Petascale Machine Learning

Deep learning and AI benefit greatly from using very large training sets. The software to utilize them remains complex, and few companies and academic institutions currently are able to deal with such problems. This project aims to develop simple, easy-to-use, efficient tools that allow deep learning and machine learning to scale easily to training dataset that are petabytes large–without having to hire an entire IT staff.

The initial target of the work is typical CPU/GPU clusters with 2 PB of rotational storage, 144 V100 GPUs, 100 Gbit point-to-point connectivity, and datasets of up to 1 PB. Software is based on Kubernetes and PyTorch.
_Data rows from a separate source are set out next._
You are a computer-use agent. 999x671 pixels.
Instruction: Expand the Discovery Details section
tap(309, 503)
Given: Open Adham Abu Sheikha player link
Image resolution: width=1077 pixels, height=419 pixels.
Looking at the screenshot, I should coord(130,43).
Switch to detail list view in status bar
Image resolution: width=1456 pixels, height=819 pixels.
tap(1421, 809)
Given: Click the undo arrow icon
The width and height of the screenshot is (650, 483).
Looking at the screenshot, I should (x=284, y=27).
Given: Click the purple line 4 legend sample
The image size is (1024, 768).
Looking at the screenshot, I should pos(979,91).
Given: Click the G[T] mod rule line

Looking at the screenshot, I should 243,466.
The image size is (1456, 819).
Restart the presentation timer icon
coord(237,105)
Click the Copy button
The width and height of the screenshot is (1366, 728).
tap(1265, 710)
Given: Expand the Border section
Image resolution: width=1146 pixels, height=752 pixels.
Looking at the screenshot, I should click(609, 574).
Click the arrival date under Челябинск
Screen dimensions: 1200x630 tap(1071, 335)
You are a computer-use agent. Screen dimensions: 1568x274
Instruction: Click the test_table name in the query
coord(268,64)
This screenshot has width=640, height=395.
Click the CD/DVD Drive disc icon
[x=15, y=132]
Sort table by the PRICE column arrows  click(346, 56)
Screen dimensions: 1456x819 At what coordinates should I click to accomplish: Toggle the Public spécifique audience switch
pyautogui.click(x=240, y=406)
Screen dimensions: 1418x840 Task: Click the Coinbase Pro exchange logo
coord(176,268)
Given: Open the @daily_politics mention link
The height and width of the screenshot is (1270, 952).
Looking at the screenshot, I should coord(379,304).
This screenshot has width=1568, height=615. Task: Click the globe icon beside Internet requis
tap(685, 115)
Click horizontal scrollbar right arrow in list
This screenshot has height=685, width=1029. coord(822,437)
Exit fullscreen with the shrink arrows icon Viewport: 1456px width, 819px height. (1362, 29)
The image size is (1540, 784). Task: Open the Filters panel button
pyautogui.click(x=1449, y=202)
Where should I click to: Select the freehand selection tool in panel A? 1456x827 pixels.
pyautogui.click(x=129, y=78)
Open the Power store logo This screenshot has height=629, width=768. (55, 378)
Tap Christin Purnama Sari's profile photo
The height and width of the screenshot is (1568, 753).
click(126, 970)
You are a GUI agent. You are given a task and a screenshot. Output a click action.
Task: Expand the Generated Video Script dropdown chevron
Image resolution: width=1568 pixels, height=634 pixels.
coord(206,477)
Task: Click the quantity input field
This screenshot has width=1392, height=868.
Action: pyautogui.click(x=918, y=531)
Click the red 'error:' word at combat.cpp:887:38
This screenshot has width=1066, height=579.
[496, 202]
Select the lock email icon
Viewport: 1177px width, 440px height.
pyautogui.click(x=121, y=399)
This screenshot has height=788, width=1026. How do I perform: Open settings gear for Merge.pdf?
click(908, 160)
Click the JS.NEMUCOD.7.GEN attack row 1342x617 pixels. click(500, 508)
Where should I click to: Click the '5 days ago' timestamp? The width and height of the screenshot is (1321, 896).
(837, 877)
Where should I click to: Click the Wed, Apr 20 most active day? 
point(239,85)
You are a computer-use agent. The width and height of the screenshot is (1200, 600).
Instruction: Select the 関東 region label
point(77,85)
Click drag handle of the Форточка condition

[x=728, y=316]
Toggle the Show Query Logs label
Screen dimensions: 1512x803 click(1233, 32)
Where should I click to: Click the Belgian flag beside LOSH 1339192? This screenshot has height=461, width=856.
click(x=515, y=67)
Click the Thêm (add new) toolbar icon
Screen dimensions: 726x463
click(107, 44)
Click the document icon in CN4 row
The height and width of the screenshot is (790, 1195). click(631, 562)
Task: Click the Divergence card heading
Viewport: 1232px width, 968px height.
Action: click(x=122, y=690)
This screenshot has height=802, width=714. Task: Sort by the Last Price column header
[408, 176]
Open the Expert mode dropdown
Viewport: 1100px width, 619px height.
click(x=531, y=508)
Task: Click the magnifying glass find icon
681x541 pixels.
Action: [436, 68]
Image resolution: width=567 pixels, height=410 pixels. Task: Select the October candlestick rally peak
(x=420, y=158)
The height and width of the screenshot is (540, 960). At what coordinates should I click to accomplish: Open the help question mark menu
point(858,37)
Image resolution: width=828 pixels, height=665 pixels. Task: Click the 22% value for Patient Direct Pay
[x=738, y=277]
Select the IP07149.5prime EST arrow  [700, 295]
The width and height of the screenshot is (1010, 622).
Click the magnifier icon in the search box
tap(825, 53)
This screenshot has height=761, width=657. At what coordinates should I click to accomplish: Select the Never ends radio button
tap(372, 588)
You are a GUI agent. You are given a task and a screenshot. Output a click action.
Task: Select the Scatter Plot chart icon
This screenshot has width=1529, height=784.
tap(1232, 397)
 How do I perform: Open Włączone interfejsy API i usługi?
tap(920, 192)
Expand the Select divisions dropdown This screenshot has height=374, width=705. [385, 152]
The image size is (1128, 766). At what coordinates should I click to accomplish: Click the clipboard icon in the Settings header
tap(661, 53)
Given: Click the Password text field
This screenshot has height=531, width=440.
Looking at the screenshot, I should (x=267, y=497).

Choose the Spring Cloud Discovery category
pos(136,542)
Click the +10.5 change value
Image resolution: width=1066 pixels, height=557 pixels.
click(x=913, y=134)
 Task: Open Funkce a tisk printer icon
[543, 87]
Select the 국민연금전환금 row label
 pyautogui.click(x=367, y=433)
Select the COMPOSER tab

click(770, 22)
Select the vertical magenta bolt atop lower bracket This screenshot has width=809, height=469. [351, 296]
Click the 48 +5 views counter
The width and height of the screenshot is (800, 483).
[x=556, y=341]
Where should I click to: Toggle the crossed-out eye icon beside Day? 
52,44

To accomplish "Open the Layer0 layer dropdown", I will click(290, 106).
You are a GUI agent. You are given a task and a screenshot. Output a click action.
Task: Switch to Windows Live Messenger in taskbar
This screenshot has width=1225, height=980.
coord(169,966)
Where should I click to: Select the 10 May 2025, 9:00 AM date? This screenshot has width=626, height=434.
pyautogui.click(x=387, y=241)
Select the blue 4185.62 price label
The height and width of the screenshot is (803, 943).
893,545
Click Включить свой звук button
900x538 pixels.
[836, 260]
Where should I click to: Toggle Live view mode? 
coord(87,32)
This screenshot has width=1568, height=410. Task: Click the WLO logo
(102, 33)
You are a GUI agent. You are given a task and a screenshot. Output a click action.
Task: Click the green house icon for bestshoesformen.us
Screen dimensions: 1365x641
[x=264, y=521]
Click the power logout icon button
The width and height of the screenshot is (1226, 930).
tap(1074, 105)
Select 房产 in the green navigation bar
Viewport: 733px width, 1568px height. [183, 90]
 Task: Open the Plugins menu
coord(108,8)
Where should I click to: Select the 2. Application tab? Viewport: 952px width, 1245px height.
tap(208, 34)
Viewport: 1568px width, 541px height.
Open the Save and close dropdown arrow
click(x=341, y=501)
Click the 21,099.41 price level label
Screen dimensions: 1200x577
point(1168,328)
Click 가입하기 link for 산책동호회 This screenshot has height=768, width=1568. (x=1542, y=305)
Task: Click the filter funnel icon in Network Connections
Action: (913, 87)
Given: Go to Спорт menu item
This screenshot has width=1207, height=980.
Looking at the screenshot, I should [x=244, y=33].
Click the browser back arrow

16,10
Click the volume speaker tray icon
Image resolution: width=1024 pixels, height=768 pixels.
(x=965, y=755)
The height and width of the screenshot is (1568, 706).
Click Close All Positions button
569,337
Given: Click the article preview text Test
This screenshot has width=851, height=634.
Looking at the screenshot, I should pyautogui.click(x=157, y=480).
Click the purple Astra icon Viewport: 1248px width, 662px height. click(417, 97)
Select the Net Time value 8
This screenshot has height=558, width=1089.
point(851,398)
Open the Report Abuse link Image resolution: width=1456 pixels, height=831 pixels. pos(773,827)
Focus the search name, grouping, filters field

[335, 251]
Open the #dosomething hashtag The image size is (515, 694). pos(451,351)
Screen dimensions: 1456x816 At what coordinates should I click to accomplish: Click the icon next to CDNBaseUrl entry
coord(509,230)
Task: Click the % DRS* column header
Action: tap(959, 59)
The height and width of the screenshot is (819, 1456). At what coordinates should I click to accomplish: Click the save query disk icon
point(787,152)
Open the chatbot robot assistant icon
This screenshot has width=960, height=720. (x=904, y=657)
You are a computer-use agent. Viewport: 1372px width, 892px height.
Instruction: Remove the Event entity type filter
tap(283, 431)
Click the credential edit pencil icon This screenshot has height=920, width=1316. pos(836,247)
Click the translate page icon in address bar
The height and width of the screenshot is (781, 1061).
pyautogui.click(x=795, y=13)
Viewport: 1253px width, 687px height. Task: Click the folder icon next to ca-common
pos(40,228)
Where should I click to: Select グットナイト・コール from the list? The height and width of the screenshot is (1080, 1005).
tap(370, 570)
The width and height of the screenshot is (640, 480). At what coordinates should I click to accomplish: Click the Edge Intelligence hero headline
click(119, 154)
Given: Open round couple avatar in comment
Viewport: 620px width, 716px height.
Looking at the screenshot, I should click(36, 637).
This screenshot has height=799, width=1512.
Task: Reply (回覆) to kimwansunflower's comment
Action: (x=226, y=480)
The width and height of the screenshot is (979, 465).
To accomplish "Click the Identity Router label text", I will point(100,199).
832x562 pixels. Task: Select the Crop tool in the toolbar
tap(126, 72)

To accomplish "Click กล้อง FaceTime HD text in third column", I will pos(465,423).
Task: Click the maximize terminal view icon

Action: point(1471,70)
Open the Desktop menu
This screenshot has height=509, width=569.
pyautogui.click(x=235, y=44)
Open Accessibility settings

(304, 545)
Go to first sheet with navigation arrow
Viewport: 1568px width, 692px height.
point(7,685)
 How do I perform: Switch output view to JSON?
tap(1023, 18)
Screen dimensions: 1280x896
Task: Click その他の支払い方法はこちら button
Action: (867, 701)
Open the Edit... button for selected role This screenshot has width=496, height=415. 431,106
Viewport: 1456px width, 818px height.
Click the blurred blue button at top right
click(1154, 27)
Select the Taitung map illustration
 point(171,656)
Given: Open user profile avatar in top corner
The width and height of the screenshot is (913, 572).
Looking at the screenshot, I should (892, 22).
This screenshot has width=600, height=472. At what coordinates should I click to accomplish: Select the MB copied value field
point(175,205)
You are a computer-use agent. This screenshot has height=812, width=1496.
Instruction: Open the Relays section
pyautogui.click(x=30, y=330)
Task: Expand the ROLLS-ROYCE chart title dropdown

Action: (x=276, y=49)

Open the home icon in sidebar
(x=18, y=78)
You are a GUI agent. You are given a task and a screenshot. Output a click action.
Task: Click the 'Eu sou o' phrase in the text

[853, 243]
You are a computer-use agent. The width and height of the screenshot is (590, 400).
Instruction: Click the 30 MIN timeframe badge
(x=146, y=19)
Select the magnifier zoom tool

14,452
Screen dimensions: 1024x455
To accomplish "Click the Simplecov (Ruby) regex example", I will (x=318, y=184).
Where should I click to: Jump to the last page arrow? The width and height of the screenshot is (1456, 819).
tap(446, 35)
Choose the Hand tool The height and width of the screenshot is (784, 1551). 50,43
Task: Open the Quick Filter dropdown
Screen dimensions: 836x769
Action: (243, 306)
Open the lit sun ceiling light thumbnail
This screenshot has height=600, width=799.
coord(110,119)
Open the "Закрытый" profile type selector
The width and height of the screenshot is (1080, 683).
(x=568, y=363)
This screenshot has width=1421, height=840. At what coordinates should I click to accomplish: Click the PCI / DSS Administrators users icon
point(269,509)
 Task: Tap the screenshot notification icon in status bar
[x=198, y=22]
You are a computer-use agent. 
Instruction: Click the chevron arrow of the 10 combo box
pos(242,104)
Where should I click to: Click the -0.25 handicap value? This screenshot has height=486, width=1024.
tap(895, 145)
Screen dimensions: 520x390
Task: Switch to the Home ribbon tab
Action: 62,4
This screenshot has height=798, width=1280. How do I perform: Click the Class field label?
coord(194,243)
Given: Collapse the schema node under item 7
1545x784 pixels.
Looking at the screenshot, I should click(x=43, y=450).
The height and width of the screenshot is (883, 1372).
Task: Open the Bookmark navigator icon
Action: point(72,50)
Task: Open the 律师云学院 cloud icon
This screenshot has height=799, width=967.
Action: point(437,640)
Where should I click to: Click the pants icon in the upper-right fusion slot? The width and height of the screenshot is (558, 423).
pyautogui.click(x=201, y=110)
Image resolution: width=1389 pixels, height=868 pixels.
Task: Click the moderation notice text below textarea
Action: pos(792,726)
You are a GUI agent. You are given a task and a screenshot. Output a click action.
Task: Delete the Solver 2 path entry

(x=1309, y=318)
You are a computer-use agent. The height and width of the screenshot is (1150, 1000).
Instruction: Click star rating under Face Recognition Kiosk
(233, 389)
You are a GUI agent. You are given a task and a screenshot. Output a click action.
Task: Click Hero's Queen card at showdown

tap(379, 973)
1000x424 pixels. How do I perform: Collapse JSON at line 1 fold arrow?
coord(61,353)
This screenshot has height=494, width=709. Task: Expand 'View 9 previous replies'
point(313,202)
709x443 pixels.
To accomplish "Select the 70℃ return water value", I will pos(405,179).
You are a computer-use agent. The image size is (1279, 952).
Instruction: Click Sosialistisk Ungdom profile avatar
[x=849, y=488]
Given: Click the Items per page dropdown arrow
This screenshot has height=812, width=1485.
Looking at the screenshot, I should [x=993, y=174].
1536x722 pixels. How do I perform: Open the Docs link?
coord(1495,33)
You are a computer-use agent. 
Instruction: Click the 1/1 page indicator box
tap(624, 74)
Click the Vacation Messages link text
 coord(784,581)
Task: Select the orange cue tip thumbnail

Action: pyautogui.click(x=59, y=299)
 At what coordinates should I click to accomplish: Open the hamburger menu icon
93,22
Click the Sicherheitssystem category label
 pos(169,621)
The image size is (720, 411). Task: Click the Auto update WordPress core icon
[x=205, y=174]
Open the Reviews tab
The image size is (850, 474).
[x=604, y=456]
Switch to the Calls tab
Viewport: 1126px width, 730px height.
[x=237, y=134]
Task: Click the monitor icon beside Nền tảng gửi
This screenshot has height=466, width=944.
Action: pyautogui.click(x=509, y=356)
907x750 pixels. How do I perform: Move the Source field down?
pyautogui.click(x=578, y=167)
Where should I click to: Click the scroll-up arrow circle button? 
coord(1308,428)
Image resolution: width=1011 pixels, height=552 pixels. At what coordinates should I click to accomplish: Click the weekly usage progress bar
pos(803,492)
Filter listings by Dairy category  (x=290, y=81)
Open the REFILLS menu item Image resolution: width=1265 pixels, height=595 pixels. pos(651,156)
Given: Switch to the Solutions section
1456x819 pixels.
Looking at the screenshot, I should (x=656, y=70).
We achieve linear scaling of I/O performance up to the maximum aggregate bandwidth of the drives of 40 Gbytes/s on this hardware.

I’ve given a tutorial about some of the issues in large scale deep learning at IEEE BigData 2019, together with Alex Aizman.

We have been developing a number of server side and client side tools to make working with very big datasets easier:

  • WebDataset is a drop-in replacement for the PyTorch Dataset class; it permits training of PyTorch and Tensorflow models with minimal changes on very large datasets served from web servers, cloud storage, object stores, and local disk.
  • AIStore is a specialized, distributed web server, object store, and content distribution network geared towards serving very large training sets to distributed, large scale deep learning jobs
  • tarproc and tarp are simple tools for performing map-reduce style computations on large datasets

We have demonstrated linear scaling with negligible overhead for very large training jobs using these tools. Furthermore, these tools provide high speed I/O using inexpensive rotational storage.

All tools can be deployed directly onto Kubernetes clusters. For batch scheduling and deployment, we use Argo and ArgoCD.